当連合会は、2015年6月17日付けで「長期エネルギー需給見通し(案)」に対する意見書を取りまとめ、資源エネルギー庁長官に提出しました。

 

本意見書の趣旨

1 我が国のエネルギー需給の目標及び目標達成の計画については、エネルギー基本計画の改定によるべきであり、国の目標でも計画でもなく、閣議決定を経るものでもない「長期エネルギー需給見通し」の策定という、あいまいな方策によるべきではない。


2 エネルギー源の選択においては、その安全性、供給安定性、環境への負荷の少なさに加え、発電の運転時のコストのみならず、安全対策費用、廃棄物の最終的な処理・処分費用などコストの全体を評価すべきである。また、我が国のエネルギー需給の将来像は、中長期的な時間枠で、原子力からの脱却及び化石燃料、とりわけ石炭火力からの脱却に向け、将来のあるべき社会像とともに議論されるべきである。


3 本見通し案における2030年の最終エネルギー需給量は、過大なマクロフレーム想定に基づき需要を大きく想定し、省エネルギー量を過小に見積もったものである。エネルギー需要及び省エネルギー量を適正に想定することによって、エネルギー消費量及びエネルギー起源の二酸化炭素排出量のより大きな削減が可能である。


4 原子力に依存することなく、エネルギー自給率を高め、二酸化炭素排出をより削減していくために、再生可能エネルギーを拡大し、石炭火力から脱却していく電源構成案を策定すべきである。再生可能エネルギー及び化石燃料の経済性は中長期的視点で評価すべきである。


5 エネルギー消費量及び二酸化炭素の排出を削減させつつ経済成長を実現していくことは可能であり、産業部門を含む各部門での省エネルギー対策を強化すべきである。


6 本見通し案における2030年の総発電電力量における再生可能エネルギー比率(22から24%)を、より大胆に、高く設定すべきである。


7 総発電電力量に対する石炭の割合(26%程度)は大幅に削減し、天然ガスを拡大すべきである。

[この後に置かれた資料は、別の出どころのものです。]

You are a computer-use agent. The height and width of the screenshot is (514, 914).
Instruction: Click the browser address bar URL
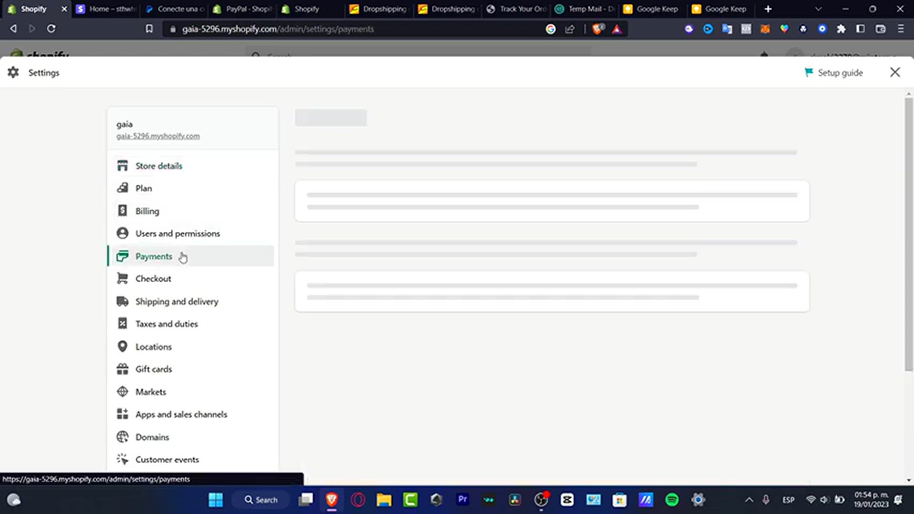coord(278,29)
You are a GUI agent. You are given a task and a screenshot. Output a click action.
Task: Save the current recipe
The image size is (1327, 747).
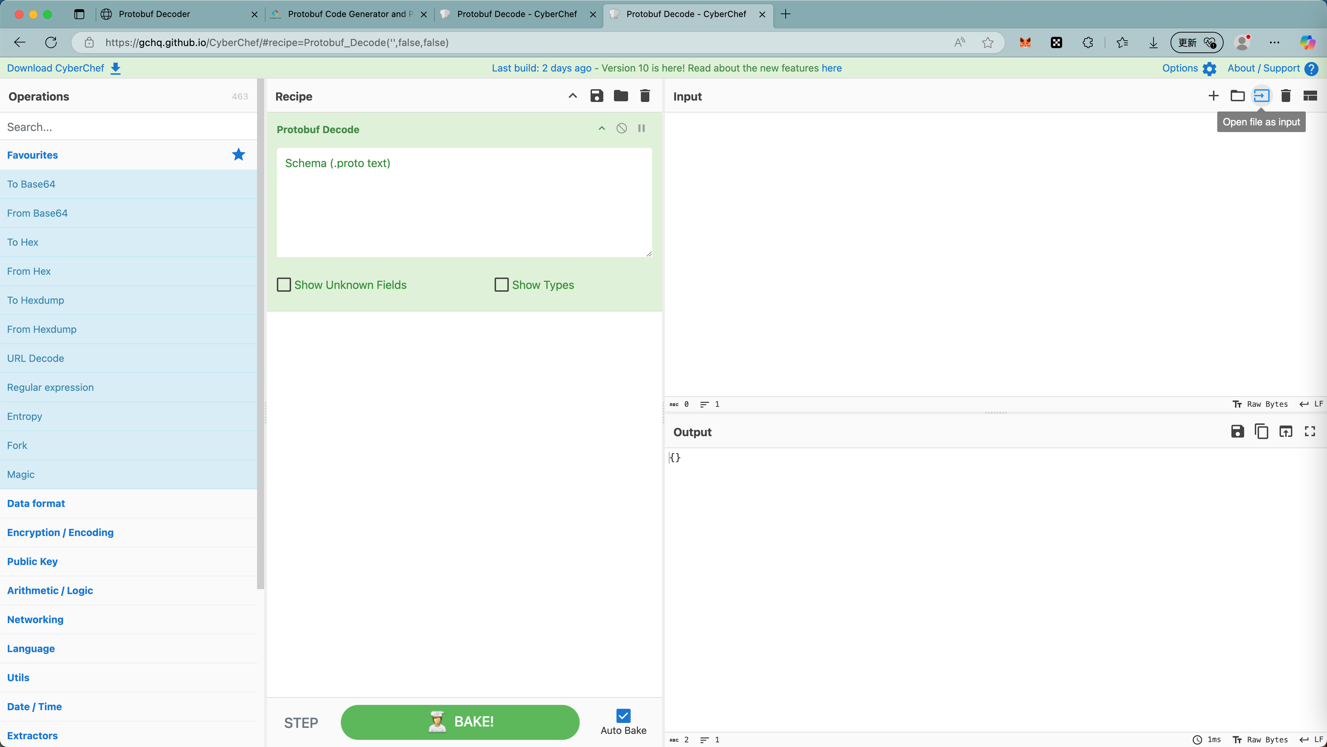[597, 96]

8 原子力に依存しないエネルギーミックス及び地球温暖化目標を定めるべきである。2030年の原子力の割合(20から22%程度)は、既設原発の稼働年を60年に延長することを前提とするものであり、「原発依存を可能な限り低減する」としたエネルギー基本計画と矛盾し、改正原子炉等規制法の稼働年の原則に反するものであり、実現可能性もない。地球温暖化対策としても不適切である。


9 エネルギー基本計画の改定に合わせて長期エネルギー需給見通しを見直すとしているが、2030年の一次エネルギー及び電源構成にかかる目標やその実現に向けた対策・施策は、本来、閣議決定によるエネルギー基本計画によって定めるべきであり、長期エネルギー需給見通しの改定によるべきではない。